Артефакт истины?! Что?! Так вообще бывает?!
— А начнем мы, пожалуй, с вас, леди Браунс-Роунвесская. — Уилкенс-старший перевел на меня колючий взгляд.
В тот же миг вокруг нас вырос плотный светлый кокон, отрезающий всякий путь к отступлению. В руках у мужчины я приметила артефакт, похожий на самое простое куриное яйцо.
— Должен сказать, Эрналия, этот допрос ничуть не доставляет мне удовольствия, — спокойно произнес лорд Уилкенс. В глазах мужчины мелькнуло что-то настолько хищное, что я в этом усомнилась. — Также сообщаю о том, что, находясь в коконе истины, вы не можете солгать.
— Это вообще законно? — слетело с губ.
Лучше бы я промолчала, эта простая мысль пришла в тот же миг, как я произнесла свою фразу.
— Абсолютно, — сухо произнес мой вероятный свекр. — Думаю, вам известно, что служба королевской безопасности может прибегать к не самым стандартным мерам контроля.
— Раньше мне не доводилось сталкиваться с артефактом истины, отсюда и мое удивление.

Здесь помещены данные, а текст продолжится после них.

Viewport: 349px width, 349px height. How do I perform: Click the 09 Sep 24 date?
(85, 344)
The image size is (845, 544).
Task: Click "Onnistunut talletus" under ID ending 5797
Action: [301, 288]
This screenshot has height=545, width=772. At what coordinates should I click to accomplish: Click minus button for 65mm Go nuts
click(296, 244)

Я нашла силы взять себя в руки и даже выдавила светскую улыбку.
— Стоит отметить, что это заслуга вашего многоуважаемого ректора. Он талантливый артефактор, и корона часто прибегает к его помощи.

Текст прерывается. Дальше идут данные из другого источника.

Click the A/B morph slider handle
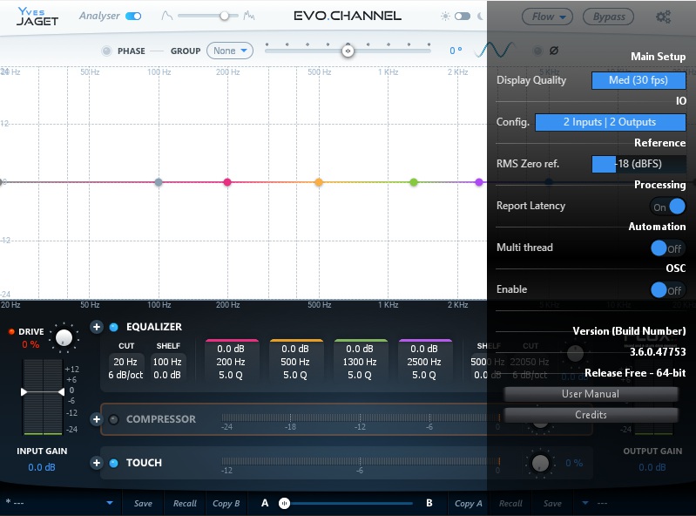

По внимательному прищуру Уилкенса-старшего я поняла, что он следит за моей реакцией. Мне и тут удалось сохранить лицо, вот только внутреннее беспокойство лишь нарастало. Черт, да что мне скрывать? Я все время провела в зале, отлучилась лишь в дамскую комнату! Я чиста и перед короной, и перед законом. Ведь так?..
Какой-то особенной реакции мужчина не получил, а потому довольно быстро перешел к вопросам.

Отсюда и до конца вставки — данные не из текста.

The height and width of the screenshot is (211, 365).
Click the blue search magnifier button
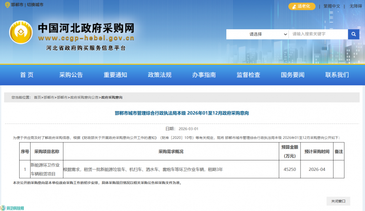click(x=354, y=34)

Где была? Что делала? Сколько времени отсутствовала в зале? Заметила ли что-то странное по поведению всех присутствующих на допросе.
Мои ответы отличались краткостью и лаконичностью. Была в зале, отлучилась ненадолго, ничего не заметила. Мне даже показалось, что Уилкенс расслабился. Как оказалось, зря...
— Я не могу не воспользоваться случаем и не задать тебе еще один вопрос, — вдруг произнес он. Черты лица мужчины заострились, взгляд стал совсем уж неприятным. — Что задумала твоя дражайшая родственница, графиня Роунвесская, в отношении нашей семьи?
Я настолько удивилась, что даже не попыталась скрыть удивления. Кокон пугающе замерцал.
— Как ты понимаешь, я пойму, если вздумаешь соврать, — мягче произнес он.
Впервые за весь допрос я ощутила себя испуганным кроликом перед куролиском. Взгляд Уилкенса-старшего прошивал насквозь. Что он вообще хочет услышать?
— Не понимаю, что же вы не воспользовались случаем и не пригласили на этот допрос графиню Роунвесскую, — сухо ответила я.
Даже если бы я наверняка знала ответ на поставленный вопрос, даже если бы мне вдруг сильно не нравились планы бабушки, даже. Этих «даже» можно придумать с десяток, но все они упирались в один простейший факт — семья для меня оставалась семьей, какой бы она ни была.
Пусть моя бабушка — тиранка, желающая играть остальными членами рода, как тряпичными марионетками, она все еще моя бабушка. Пусть мой отец — подозреваемый в серьезном экономическом преступлении, он все еще мой отец. Осуждать их и тем более обсуждать с людьми, которые могут причинить им неудобства, я не намерена. Со своими внутренними проблемами мы разберемся без посторонней помощи.